Daha da önemlisi: Tek yıldızlı incelemeler yapanlar KESİNLİKLE başarısız yazarların veya sanatçıların kendileridir. Kendi işlerini YAPMADIKLARI için, saf kıskançlık ve hasetle bu alçakgönüllü eleştiriyi yapıyorlar. Bunu nasıl bilebilirim? Çünkü “İşi Yap” dünyanın en iyi kitabı olmayabilir ama kesinlikle “tek yıldızlı” bir kitap değil. Söylediğimi bağışlarsan, Pooh, biri bir yıldızlı bir inceleme yayınladığında, yazara “F*%k sen” diyorlar. Neden biri böyle bir şey yapsın ki? Sadece kıskançlıktan ve (bilinçsiz) kendinden nefret etmekten. Kitabı gerçekten objektif olarak derecelendirselerdi, ona üç veya iki yıldız verebilirlerdi, ama bir değil.

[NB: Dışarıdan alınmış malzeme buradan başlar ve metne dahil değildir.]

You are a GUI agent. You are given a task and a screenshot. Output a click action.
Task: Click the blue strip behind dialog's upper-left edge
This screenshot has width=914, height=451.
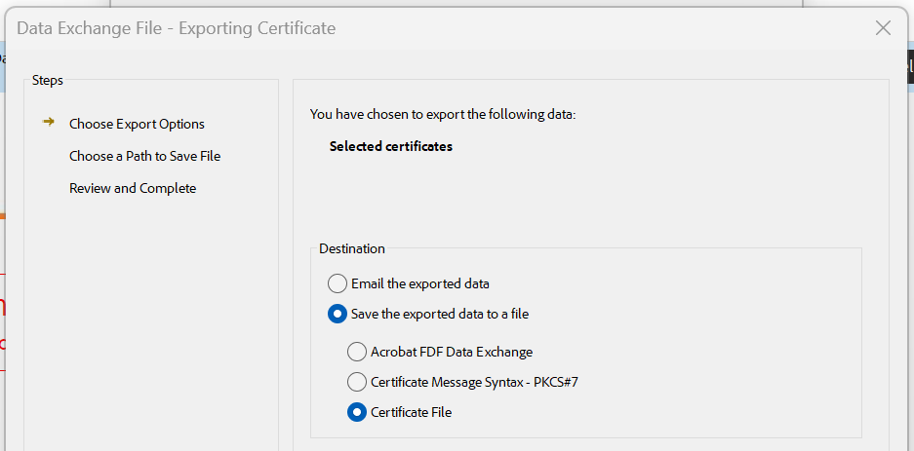[x=2, y=67]
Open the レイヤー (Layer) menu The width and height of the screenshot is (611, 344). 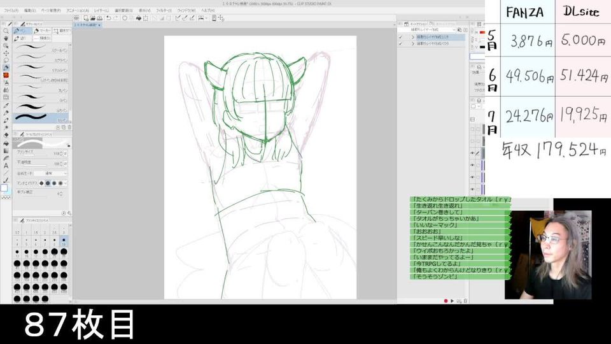(101, 10)
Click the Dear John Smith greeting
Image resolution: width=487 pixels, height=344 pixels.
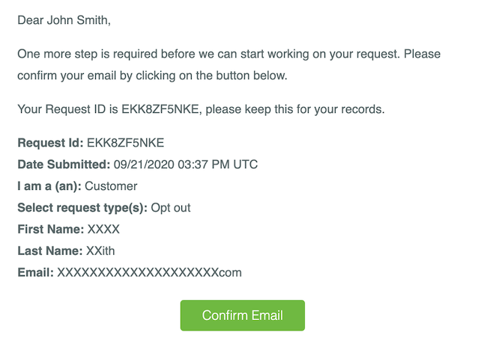(x=64, y=20)
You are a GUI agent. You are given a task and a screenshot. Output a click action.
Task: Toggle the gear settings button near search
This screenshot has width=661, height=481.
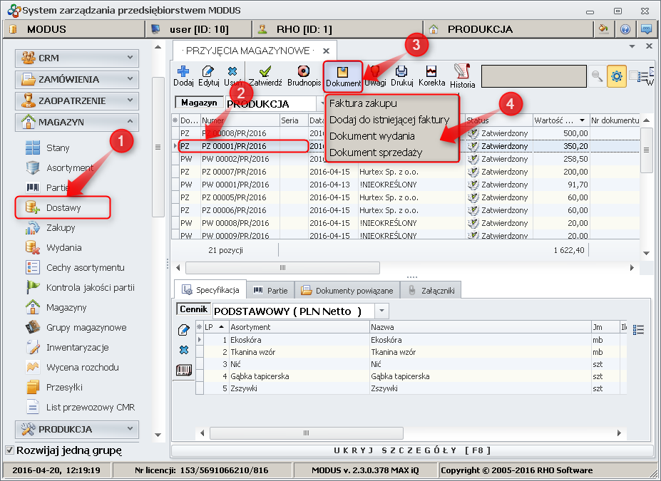[x=617, y=76]
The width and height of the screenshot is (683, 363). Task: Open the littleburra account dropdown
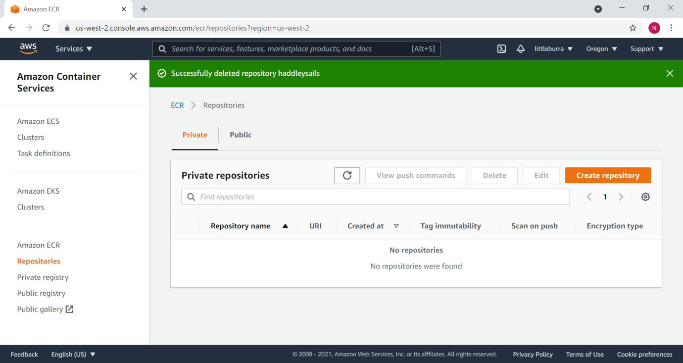(553, 49)
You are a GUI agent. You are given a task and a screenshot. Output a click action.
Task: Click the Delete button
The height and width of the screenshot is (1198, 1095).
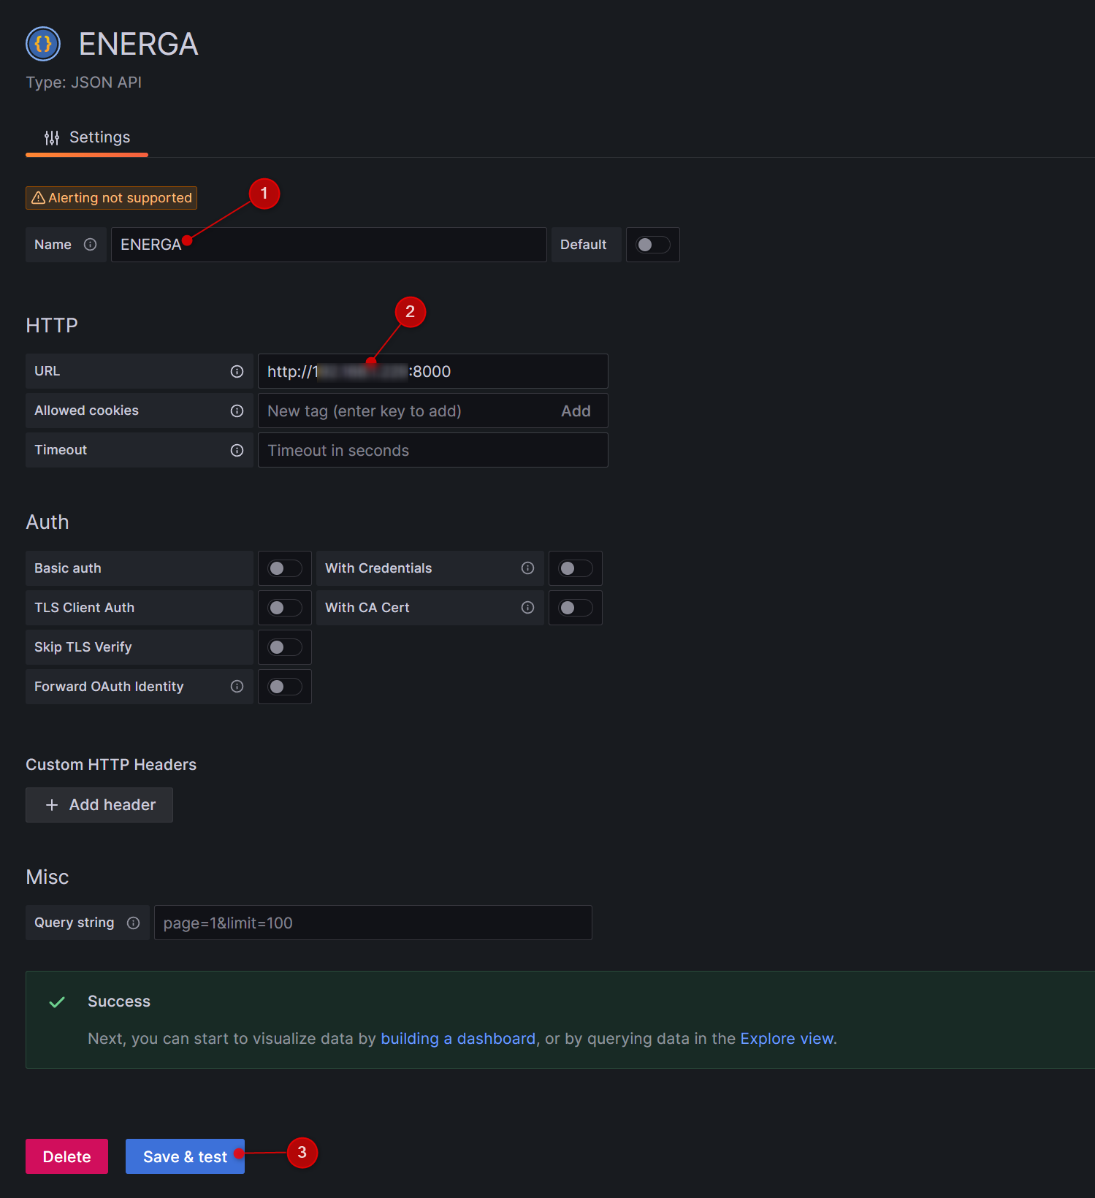coord(66,1156)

Umarım yardımcı olur. Bayan Pamela'ya en iyi dileklerimle.
Yazmaya devam et, Pooh!
Steve
Şimdi Git İşini Yap
Steven Pressfield bir savaşçıdır. Do The Work adlı kitabında, Bay Steve bize savaşmak ve kendi ejderhalarımızı öldürmek için ihtiyaç duyduğumuz silahları veriyor. Oluşturun, Bitirin ve Gönderin.
Bay Steve'e daha yakın yaşasaydım ona bir fare getirirdim.
Bay Pressfield'ın yorumları okumadığını biliyorum. Ama lütfen size söylememe izin verin sevgili dostlarım. Bu kitaba beş fare puanı veriyorum. Başladığınız işi bitirmek istiyorsanız, İşi Yap'ı okuyun ve ardından işi yapın.
UYGULAMA
Bugün pratik yapmak için lütfen bitirmekte zorlandığınız bir proje üzerine yazmaya devam edin. Yapabilseydim, gelir ve direnişle savaşmanıza yardım ederdim. Ancak bu, kendi başınıza savaşmanız gereken bir savaş. Seni neşelendireceğim! Bunu yapabilirsin! Üzerinde çalışmaya devam et, pes etme!
On beş dakika yazıp hikayenizi burada yorumlar bölümünde paylaşın.
Lütfen kibar olun ve başka birinin hikayesini okuyun ve yorum yapın. İşi yapmak için birbirimizi teşvik edelim.